- [Aim of the exercise]: Count the lines below that contain the word "button". Reply with the number only.

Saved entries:

'''

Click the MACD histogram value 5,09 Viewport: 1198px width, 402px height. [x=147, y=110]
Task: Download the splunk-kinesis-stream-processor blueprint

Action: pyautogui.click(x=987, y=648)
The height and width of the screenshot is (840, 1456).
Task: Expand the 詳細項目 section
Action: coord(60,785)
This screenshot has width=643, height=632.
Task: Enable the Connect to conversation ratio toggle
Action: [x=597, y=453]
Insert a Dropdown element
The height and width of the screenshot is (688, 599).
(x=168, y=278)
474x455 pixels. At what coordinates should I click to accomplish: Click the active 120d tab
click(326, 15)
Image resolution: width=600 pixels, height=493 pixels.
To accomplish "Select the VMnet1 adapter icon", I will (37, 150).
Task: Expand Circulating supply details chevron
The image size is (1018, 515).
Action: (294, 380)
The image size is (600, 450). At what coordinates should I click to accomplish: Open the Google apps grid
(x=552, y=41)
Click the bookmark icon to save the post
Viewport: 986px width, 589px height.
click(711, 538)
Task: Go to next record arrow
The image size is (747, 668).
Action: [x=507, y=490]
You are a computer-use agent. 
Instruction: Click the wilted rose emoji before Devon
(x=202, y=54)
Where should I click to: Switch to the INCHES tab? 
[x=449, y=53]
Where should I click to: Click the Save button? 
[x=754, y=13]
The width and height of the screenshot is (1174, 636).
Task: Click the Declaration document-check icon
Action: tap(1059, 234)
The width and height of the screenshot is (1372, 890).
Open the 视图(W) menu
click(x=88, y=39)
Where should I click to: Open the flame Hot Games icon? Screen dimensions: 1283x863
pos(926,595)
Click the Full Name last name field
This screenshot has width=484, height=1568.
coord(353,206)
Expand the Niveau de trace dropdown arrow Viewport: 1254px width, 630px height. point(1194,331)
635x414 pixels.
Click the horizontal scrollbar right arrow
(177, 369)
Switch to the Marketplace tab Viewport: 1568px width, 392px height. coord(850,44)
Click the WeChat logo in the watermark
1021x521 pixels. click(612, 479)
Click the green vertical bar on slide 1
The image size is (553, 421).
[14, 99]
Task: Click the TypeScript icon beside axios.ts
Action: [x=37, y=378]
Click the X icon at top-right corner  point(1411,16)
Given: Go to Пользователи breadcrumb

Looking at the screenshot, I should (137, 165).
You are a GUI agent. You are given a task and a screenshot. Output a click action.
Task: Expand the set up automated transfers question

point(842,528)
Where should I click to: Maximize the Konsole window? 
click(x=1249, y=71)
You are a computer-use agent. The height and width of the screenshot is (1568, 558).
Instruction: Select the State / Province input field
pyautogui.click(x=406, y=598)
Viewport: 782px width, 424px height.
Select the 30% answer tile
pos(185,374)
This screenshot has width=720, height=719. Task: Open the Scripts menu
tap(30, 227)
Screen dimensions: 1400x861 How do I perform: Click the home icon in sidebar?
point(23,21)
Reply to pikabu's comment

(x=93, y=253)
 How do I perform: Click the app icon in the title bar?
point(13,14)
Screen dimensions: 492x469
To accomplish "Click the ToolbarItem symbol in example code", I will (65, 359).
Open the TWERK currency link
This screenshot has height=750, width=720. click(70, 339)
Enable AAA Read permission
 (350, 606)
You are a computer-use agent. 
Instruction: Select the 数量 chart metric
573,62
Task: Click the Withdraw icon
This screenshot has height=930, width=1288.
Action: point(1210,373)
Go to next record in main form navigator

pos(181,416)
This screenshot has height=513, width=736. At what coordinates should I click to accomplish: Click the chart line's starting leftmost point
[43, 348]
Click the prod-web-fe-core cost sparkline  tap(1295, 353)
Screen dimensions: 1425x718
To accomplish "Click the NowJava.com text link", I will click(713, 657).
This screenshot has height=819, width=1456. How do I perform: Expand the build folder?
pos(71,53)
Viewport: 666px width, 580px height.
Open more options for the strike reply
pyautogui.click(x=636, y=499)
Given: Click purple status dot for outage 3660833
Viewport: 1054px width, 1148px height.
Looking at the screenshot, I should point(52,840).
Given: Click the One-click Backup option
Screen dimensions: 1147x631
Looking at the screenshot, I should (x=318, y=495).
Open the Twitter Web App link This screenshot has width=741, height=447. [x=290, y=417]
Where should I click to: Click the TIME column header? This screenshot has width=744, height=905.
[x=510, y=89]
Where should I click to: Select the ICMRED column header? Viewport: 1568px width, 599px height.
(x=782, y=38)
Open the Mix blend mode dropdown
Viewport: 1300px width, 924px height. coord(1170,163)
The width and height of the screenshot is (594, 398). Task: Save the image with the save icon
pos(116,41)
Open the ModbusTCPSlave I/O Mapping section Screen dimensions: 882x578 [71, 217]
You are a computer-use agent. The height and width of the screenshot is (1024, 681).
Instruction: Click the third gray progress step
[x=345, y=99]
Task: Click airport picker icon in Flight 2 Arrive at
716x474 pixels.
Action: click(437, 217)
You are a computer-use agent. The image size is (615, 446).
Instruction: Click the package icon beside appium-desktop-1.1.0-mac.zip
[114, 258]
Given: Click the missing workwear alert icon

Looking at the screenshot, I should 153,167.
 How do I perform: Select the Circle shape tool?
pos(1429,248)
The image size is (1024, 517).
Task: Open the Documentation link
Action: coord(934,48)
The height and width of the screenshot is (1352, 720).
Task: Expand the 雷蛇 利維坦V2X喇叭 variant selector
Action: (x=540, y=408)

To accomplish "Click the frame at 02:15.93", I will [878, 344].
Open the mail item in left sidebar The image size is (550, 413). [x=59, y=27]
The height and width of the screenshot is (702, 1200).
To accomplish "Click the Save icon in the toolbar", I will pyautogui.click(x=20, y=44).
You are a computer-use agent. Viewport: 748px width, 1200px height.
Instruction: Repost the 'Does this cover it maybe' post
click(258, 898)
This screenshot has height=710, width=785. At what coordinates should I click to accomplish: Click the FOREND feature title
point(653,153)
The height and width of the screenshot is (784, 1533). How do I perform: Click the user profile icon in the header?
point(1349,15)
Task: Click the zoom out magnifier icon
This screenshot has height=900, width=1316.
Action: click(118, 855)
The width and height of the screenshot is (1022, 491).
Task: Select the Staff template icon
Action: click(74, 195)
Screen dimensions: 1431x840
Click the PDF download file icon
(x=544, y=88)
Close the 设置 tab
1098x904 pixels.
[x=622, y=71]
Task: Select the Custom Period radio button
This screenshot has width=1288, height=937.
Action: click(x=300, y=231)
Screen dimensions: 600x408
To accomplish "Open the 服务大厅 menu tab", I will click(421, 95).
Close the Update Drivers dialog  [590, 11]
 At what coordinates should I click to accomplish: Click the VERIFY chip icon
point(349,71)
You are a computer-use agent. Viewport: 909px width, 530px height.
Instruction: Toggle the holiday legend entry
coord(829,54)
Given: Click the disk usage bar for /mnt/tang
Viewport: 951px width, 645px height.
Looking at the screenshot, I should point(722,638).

'''

- [Solution to this exercise]: 2